VPN and TOR Ban Looming on the Horizon for Russia

Russia blocks websites on a very large-scale but citizens often circumvent those blocks using VPNs, TOR and other anonymizing tools. The country is now looking at ways of bringing this to an end, with Russia's main web-blocking body supporting a worrying proposal by a Russian MP to ban use of these tools

spySince 2012, Russia has had legislation allowing the country’s main telecommunications watchdog Roskomnadzor to maintain a list of domains to be blocked by ISPs in the country.

While the usual serious crime suspects such as child abuse and terrorist sites are included, more controversial resources are also filtered, including sites that feature content about drugs and suicide. Also present are sites that fail to remove copyright content in a timely manner and in the past couple of years plenty of torrent, storage and links forums have been blocked.

Of course, where there’s a block or filter there are people ready to circumvent them and it now appears that Russia is growing tired with the ease that citizens do so. Proposals from the Duma (lower house of parliament) now indicate that the country is considering how to further limit access to “banned” content.

Speaking at Infoforum-2015, Russian MP Leonid Levin, who is deputy head of the Duma Committee on information politics, indicated that access to anonymization and circumvention tools such as TOR, VPNs and even web proxies, needs to be restricted.

“One of the factors in the formation of the Internet environment in our country has become the authority for the pre-trial blocking of websites. It allows us to block sites banned in Russia quickly enough. At the same time the pre-trial blocking of anonymizing services deserves attention, such as access to the anonymous network Tor,” Levin said.

By introducing restrictions on these systems, Levin added, it would restrict citizens’ access to blocked content, stop people transferring content anonymously, and also help to reduce the commercial distribution of malware.

Levin also called for greater powers for the Roskomnadzor watchdog, an organization that also supports the idea of locking down anonymous networks.
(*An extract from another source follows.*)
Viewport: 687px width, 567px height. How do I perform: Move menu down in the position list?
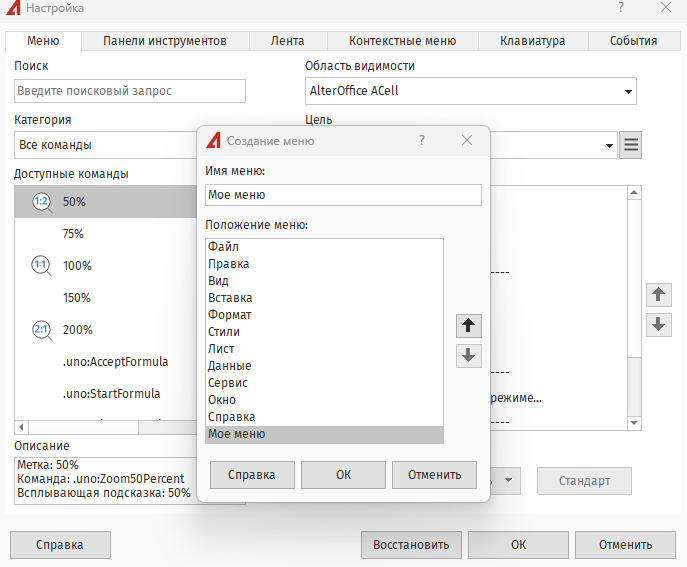point(468,355)
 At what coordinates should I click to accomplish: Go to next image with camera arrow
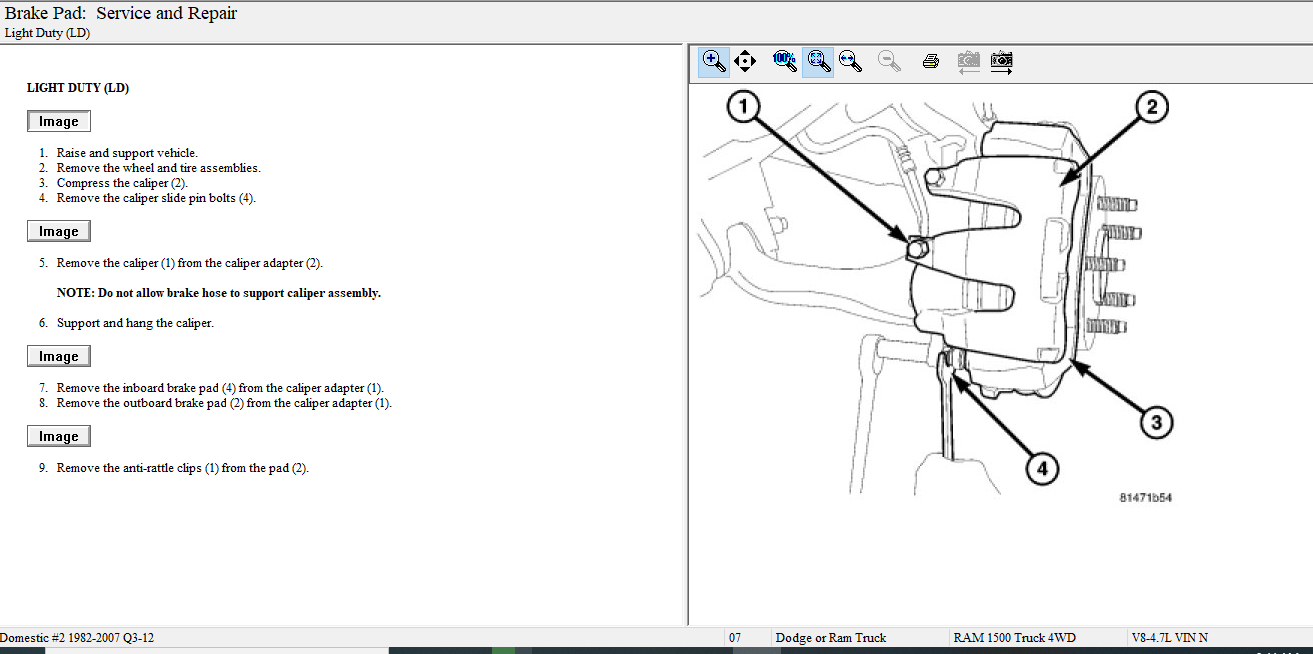pos(1001,61)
According to Vadim Ampelonskogo, Roskomnadzor’s chief press officer, the task won’t be easy but is technically possible.

Describing the Tor network as a “den of criminals” and “ghouls, all gathered in one place”, Ampelonskogo said Roskomnadzor would find a solution to block anonymous networks if it was supported by a relevant regulatory framework.

Levin’s proposals to block anonymizing tools and networks is not new. In 2012 the topic was raised but came to nothing and in 2013 an initiative was launched by the FSB and received support from the State Duma. However, there is a growing feeling that Russia will eventually do something.

According to figures cited by Russia’s RBC, 150,000 citizens use the TOR network with up to 25% of Internet users now using some kind of VPN.

While Russia’s attack on encryption won’t be a surprise to many, other supposedly more free societies are also looking to crack down on the anonymous. In the wake of the recent attacks in Paris, Prime Minister David Cameron indicated that users of private services such as WhatsApp could be blocked or monitored if his government wins the next election.